The non- sporting was a mess I did not like the frenchie at all he had a nice front shot of the face but on the profile yuck and his body was like whatever so was his movement to me. I thought jetta did not show her best either , I think the non sporting line up was good but they needed to switch out the frenchie with something else lol 

The working group. Dobie was nice but I think I would have picked that Tibetain Mastiff. The rest of the line up was good. That is a hard class to judge for me a lot of the working breeders are breed nice dogs lol.


Toy of course walker ( I personally thought he should have won BIS she was so showy it was not even funny ) I like walker a lot and I don't like toy poodles lol

The parti English toy spaniel should have placed very good movement that dog loved showing to , I have not seen a nice toy spaniel like that in a long time. 

Herding I was not watching it that much I saw the GSD and got pissed lol I will watch them later I taped it. That GSD was so UGLY ! :wacko:


----------



## roxy25 (Dec 18, 2008)

I just looked at the entries for poodles only 10 showed up ! The economy is really getting to people I guess.


----------



## Aidan (Mar 4, 2009)

I've only watched the shepherds so far..they all looked fat to me..lol

I guess im used to seeing the lean muscular working line dogs. I don't really care for the show line GSD's i guess.


----------



## AgilityIG (Feb 8, 2009)

Aidan said:


> I've only watched the shepherds so far..they all looked fat to me..lol
> 
> I guess im used to seeing the lean muscular working line dogs. I don't really care for the show line GSD's i guess.
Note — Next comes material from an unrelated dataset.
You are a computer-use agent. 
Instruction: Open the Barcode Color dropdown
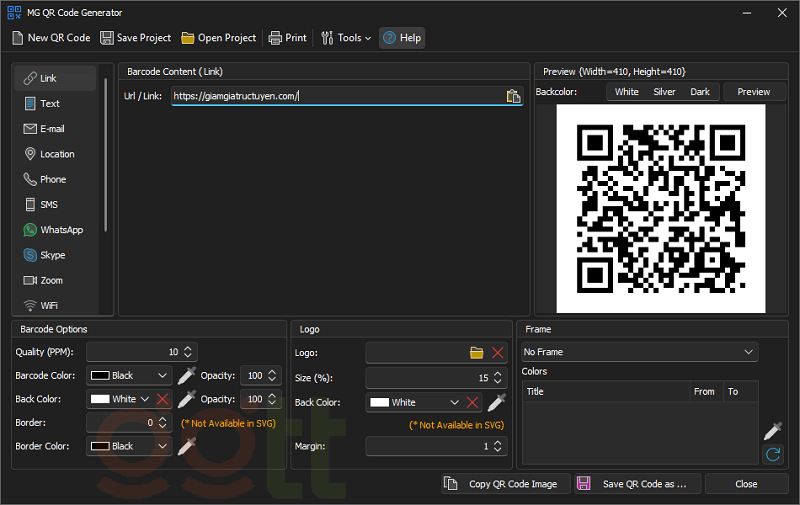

The lab was horribly FAT FAT FAT. Even Brian (who was just walking through the room when the Lab was up) said "wow - that dog is fat" and he's not really a "dog person".
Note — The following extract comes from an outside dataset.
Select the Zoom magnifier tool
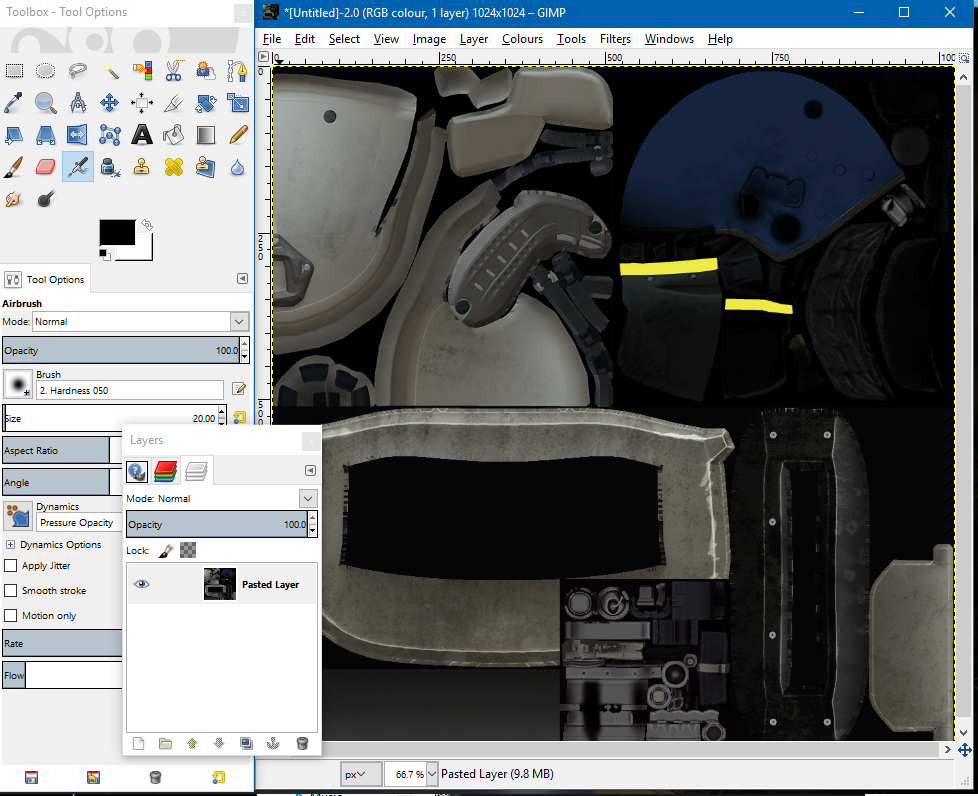The height and width of the screenshot is (796, 978). click(x=46, y=102)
The female announcer really annoyed me too. I would prefer someone who had something intelligent to say.

My sister and her hubby show at Westminster every year - I alway touch base with her after she gets back for all the "poop" - there is always something going on!! LOL


----------



## animallvr (May 12, 2009)

I don't want to sound like that goofy comentator..but ...uh..what's a GSD?


----------



## Aidan (Mar 4, 2009)

GSD = German Shepherd Dog

My shepherd was a rescue girl..but she looks like skin and bones compared to those dogs. I used to always think she was too skinny and my vet always kept telling me that most dogs are fat and that she was perfectly healthy.

This is Pandora..my shepherd.


----------



## ArreauStandardPoodle (Sep 1, 2009)

I was shocked at how tiny the breed rings were. I mean, the poor Standards barely got going and it was time to go the other direction. It might have been okay for the toys, but yikes, way too small in my opinion.


----------



## Aidan (Mar 4, 2009)

I noticed that too!

I did watch the toy poodles, the first one that came out i believe was white...was stunning! I'm not a huge fan of small dogs but wow..what a beautiful dog.


----------



## Harley_chik (Nov 7, 2008)

I thought overall the last three groups were better quality. I picked many favorites out of those groups. The Tibetan Mastiff was beautiful and so was the Rottie. (I'm very critical of Rotties too.) I loved all 3 Am Cockers, they had awesome attitudes and Lucas is beautiful. It's nice to see a Chocolate Cocker. (I don't know if you're supposed to call them chocolate or brown, but they said "chocolate" at the Nat Champs). I also like the the English Springer and English Setter. The Brittany was perfect and I would've loved to have seen her go all the way. I thought the colored Bull Terrier was great too and I loved all the pep in the terrier group. I think it was the Glenn of Imaal that found something on the carpet and refused to pay her handler or the judge any mind, lol. I had a feeling Sadie would win and I love her little dance afterwards. I was happy to here her handler say it was "her win" and "it's all about the dog." It seemed like she was being ignored a bit by everyone else.


----------



## ArreauStandardPoodle (Sep 1, 2009)

If I had to pick BIS from the dogs I saw on TV., I would have given it to the Boxer, hands down. She took my breath away. But the handler who got my atterntion was the gal with the Dobe. She didn't fidget and fuss, just knew exactly what to do to make that dog just shine, and was not touching, touching, touching the dog every frigging second. I was more than impressed with her and would hire her in a heartbeat if I was in her neck of the woods. INCREDIBLE handling.


----------



## ArreauStandardPoodle (Sep 1, 2009)

Does anyone know her name and how to reach her? I would love to send her an email telling her just how much I enjoyed watching her.


----------



## Harley_chik (Nov 7, 2008)

Huh, I thought she was over the top and the judge seemed annoyed w/ her. He told her thank you several times and eventually patted her on the shoulder.


----------



## roxy25 (Dec 18, 2008)

Harley_chik said:


> Huh, I thought she was over the top and the judge seemed annoyed w/ her. He told her thank you several times and eventually patted her on the shoulder.


I know lol I was like what is she doing ? I thought she was over the top and I also agree the judge was annoyed.


----------



## frostfirestandards (Jun 18, 2009)

it was a little fluttery, but it distracted from the dog's ear that kept flopping down. 

LOL The think I was most impressed with is this: That girl is about the same size as me, however she got back on her feet SO easily. I look like a blundering idiot trying to get back on my feet, running, walking,sleeping.....:fish:


----------